Want to learn more about Restless Spirits? Check out the March 23 installment of the Distiller Series at Seasons 52, 340 Ward Parkway, featuring complimentary small plates and spirit tastings. For more info, go to seasons52.com/events/distiller-series.
Tap into an Irish-style red ale
Across the street from Restless Spirits Distilling Co., you can sip pints of Irish-style red ale at Cinder Block Brewery, 110 E. 18th Ave., North Kansas City.
Cinder Block’s new limited-release 99 Hops Red Ale is exclusive to the North Kansas City brewery and 99 Hops House, a craft beer bar and restaurant inside Argosy Casino in Riverside. According to brewery founder Bryce Schaffter, the lightly hopped beer’s malt and yeast flavors take center stage, with notes of honey and toffee shining through.
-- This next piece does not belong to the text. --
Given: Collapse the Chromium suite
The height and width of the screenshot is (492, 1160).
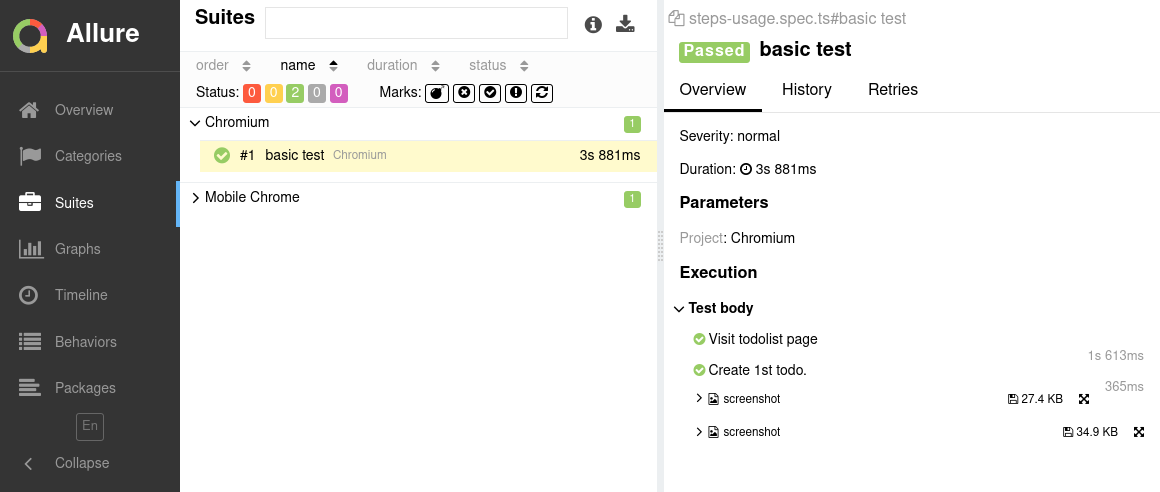Looking at the screenshot, I should [x=196, y=123].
He says the easy-drinking beer is a “nice style to transition us into the spring season.”
The red ale debuts at Cinder Block on Wednesday and at 99 Hops House at 6 p.m. Thursday with a hoolie that features Irish songs by KC musician Eddie Delahunt.
Thirsty for more? Try Boulevard Brewing Co’s Irish Ale, a spring seasonal that’s in stores and bars through the end of this month. Six-packs of the rich, toasty beer, which pairs well with barbecue and pizza, are packaged in shamrock-green cardboard boxes. Slàinte!